Shame the Devil is a novel based on the life and works of nineteenth-century American novelist, journalist and feminist, Fanny Fern. The book covers Fanny Fern’s life (1811-1872), but concentrates on the 1850s and 1860s when her literary career became established and her personal life was a rollercoaster of highs and lows. Fanny Fern was the most popular, highest paid, most published writer of her era. She outsold Harriet Beecher Stowe, won the respect of Nathaniel Hawthorne and served as literary mentor to Walt Whitman. She scrabbled in the depths of poverty before her meteoric rise to fame and fortune.

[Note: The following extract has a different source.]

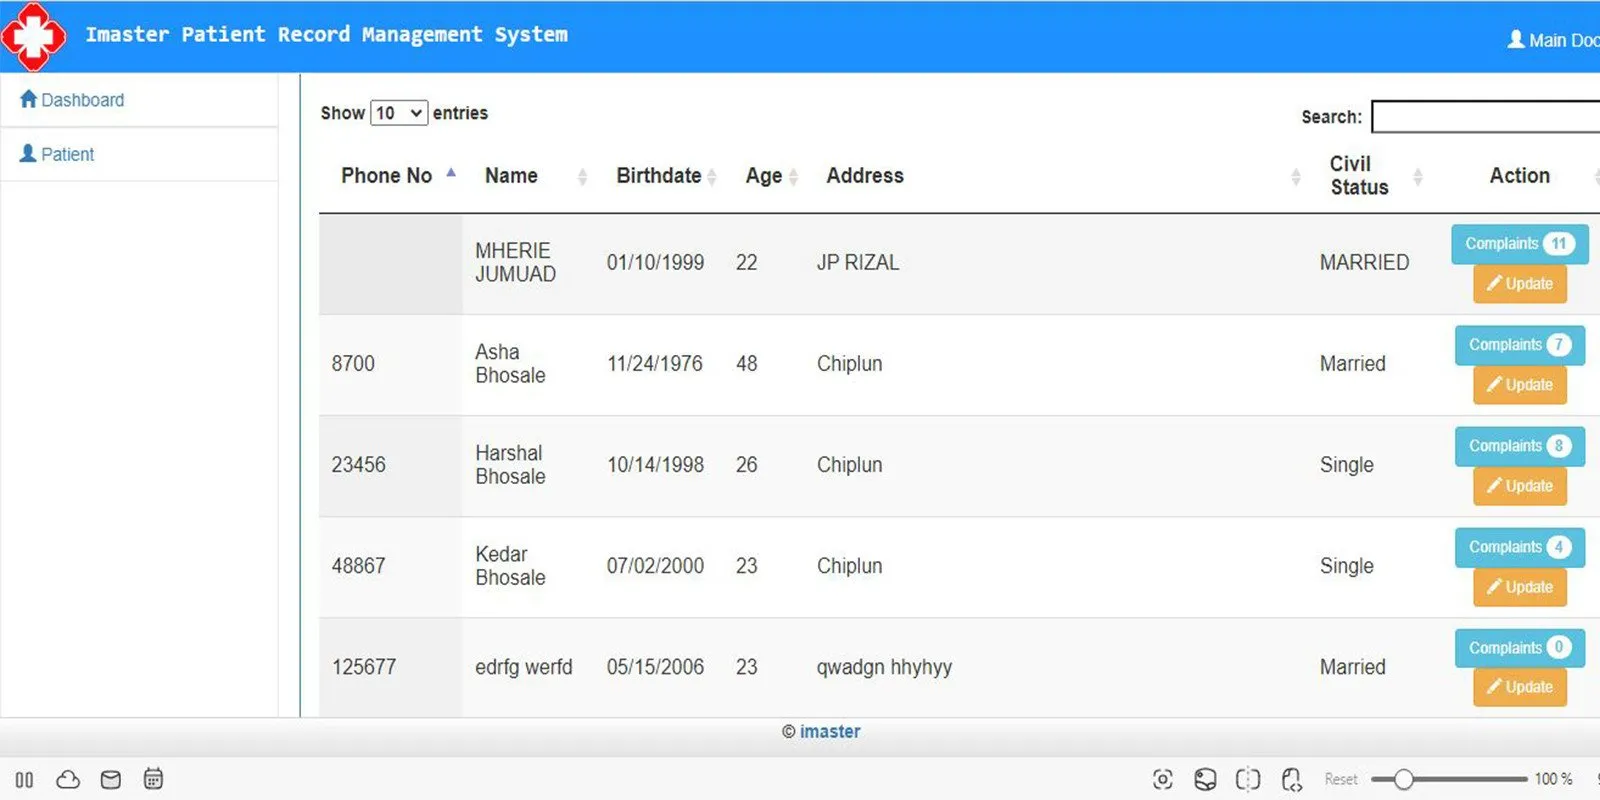Click the mail icon in bottom bar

She was widowed, escaped an abusive second marriage, penned one of the country’s first pre-nuptial agreements, married a third man eleven years her junior, and served as a 19th-century “Oprah” to her hundreds of thousands of fans. Fanny Fern’s weekly editorials in the pages of The New York Ledger over a period of about twenty years help to chronicle the myriad of controversial issues of her era while her novels, and the critical response to them, both in her day and through subsequent eras, make clear how America’s literary tradition began to and continues to define itself. This novel strives for historical accuracy, not only regarding Fanny Fern and the events of her life, but in regard to other historical figures of her time including Walt Whitman, Catharine Beecher, Harriet Beecher Stowe, Harriet Jacobs, Charles Dickens, Nathaniel Hawthorne, N.P. Willis and James Parton.